Records for locating described items
--- Start ---

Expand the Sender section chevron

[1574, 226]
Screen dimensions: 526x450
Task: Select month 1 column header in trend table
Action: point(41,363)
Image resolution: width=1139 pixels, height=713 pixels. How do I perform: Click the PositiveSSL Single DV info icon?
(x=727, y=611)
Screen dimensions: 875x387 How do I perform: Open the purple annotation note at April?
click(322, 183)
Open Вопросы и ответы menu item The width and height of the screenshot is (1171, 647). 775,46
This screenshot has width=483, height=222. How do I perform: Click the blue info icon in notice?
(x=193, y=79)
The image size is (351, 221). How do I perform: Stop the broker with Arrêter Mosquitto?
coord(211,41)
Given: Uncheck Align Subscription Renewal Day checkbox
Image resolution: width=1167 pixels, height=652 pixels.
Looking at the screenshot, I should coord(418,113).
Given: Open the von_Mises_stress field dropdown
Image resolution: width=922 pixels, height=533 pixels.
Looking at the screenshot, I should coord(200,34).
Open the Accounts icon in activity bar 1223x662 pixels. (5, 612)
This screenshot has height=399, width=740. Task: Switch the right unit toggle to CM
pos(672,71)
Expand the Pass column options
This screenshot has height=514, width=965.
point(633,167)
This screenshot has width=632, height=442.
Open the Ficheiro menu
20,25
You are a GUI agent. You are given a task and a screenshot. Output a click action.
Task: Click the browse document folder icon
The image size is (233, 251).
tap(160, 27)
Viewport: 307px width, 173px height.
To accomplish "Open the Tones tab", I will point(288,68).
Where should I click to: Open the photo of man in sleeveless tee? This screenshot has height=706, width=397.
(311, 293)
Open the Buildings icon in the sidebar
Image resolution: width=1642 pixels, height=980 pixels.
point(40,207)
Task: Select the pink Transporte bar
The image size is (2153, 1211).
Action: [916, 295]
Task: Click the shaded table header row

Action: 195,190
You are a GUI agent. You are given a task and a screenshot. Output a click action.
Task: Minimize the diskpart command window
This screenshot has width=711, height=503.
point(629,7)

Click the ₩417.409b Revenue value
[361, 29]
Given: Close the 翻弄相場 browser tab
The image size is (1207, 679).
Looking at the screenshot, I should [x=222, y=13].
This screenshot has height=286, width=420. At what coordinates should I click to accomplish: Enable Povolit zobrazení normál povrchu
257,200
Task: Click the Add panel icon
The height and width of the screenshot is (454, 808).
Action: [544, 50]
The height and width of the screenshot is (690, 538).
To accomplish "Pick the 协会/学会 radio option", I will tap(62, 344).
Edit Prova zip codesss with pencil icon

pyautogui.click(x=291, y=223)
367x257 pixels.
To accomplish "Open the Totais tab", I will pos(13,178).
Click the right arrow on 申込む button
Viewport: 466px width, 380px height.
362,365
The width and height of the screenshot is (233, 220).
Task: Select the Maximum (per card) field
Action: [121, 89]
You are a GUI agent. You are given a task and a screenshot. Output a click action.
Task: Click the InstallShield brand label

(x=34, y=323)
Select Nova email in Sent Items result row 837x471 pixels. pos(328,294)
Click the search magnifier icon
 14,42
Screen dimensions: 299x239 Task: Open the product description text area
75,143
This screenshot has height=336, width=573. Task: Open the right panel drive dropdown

--- End ---

Repeat the lines of the listing above without any change, starting from the line with "Given: Uncheck Align" up to and including the line with "point(40,207)".

Given: Uncheck Align Subscription Renewal Day checkbox
Image resolution: width=1167 pixels, height=652 pixels.
Looking at the screenshot, I should coord(418,113).
Given: Open the von_Mises_stress field dropdown
Image resolution: width=922 pixels, height=533 pixels.
Looking at the screenshot, I should coord(200,34).
Open the Accounts icon in activity bar 1223x662 pixels. (5, 612)
This screenshot has height=399, width=740. Task: Switch the right unit toggle to CM
pos(672,71)
Expand the Pass column options
This screenshot has height=514, width=965.
point(633,167)
This screenshot has width=632, height=442.
Open the Ficheiro menu
20,25
You are a GUI agent. You are given a task and a screenshot. Output a click action.
Task: Click the browse document folder icon
The image size is (233, 251).
tap(160, 27)
Viewport: 307px width, 173px height.
To accomplish "Open the Tones tab", I will point(288,68).
Where should I click to: Open the photo of man in sleeveless tee? This screenshot has height=706, width=397.
(311, 293)
Open the Buildings icon in the sidebar
Image resolution: width=1642 pixels, height=980 pixels.
point(40,207)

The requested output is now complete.